On the 10-year anniversary of his “Alive Day,” Barney, a former Marine, spoke in Rodney Square in Wilmington alongside his former platoon members who helped save his life after he was shot in the neck while in combat in Iraq.
“I’m here because of what others did on the ground there, and in the care I received when I got home, and in the investment in my potential the Veterans Administration made,” he said.
“I feel strongly we need to do that for all of our veterans and I feel we’re not approaching that with the same urgency here at home that my fellow marines did saving my life on the ground in Fallujah.”
Barney is one of four Democrats currently on the ballot in Delaware’s congressional race in addition to two Republicans in the race.

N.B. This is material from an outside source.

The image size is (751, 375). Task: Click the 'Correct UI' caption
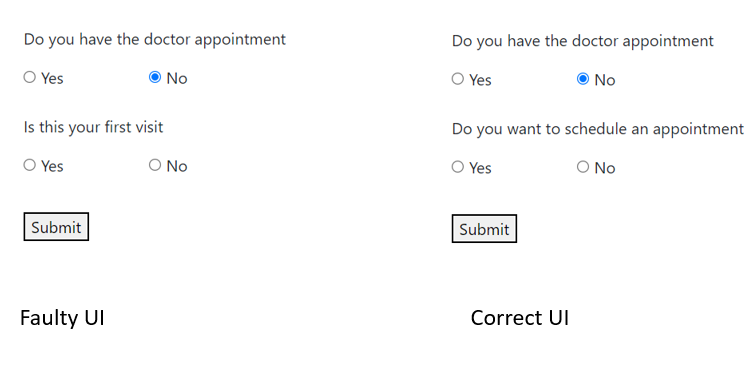(520, 318)
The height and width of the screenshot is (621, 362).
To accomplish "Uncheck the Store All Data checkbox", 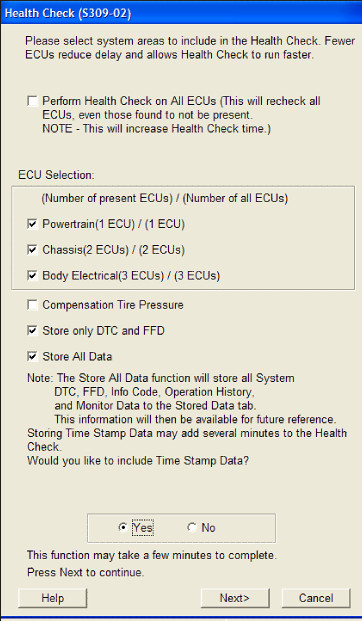I will (32, 356).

He is a Marine Corp Veteran who has been honored with a Purple Heart. Following his stint in the military Barney was the president of a venture capital firm and a policy director for Gov. Jack Markell, D-Delaware.
He said if elected he will meet the health care needs of veterans and support unemployment, education and housing for service members transitioning out of the military.
Barney said he believes his experience in the military qualifies him for the position because he has firsthand knowledge of war and how it effects those returning home. He said he lost several friends in Fallujah, and the city now is in the hands of the terrorist group known as ISIS because the U.S. didn’t have a set plan for the aftermath of war.
“Too often we see war and think it’s a video game and don’t understand the true consequences, and we owe it to our men and women to ensure we know what we’re doing and have a clear strategy for success,” Barney said.
He said one of the top issues facing veterans is access to health care. Veterans who live downstate are currently forced to drive two or more hours to northern Delaware for routine medical appointments because there aren’t enough health care options in their area, Barney said.
He said he would work to build veteran’s medical centers in remote areas, and help veterans who need specialists find private or non-profit health providers outside the VA hospital system.
“When people are really struggling with serious health issues to ask they get themselves two hours each way for a relatively short appointment is just wrong,” Barney said. “We need to invest in the resources in those communities to make sure the care is there for those who need it.”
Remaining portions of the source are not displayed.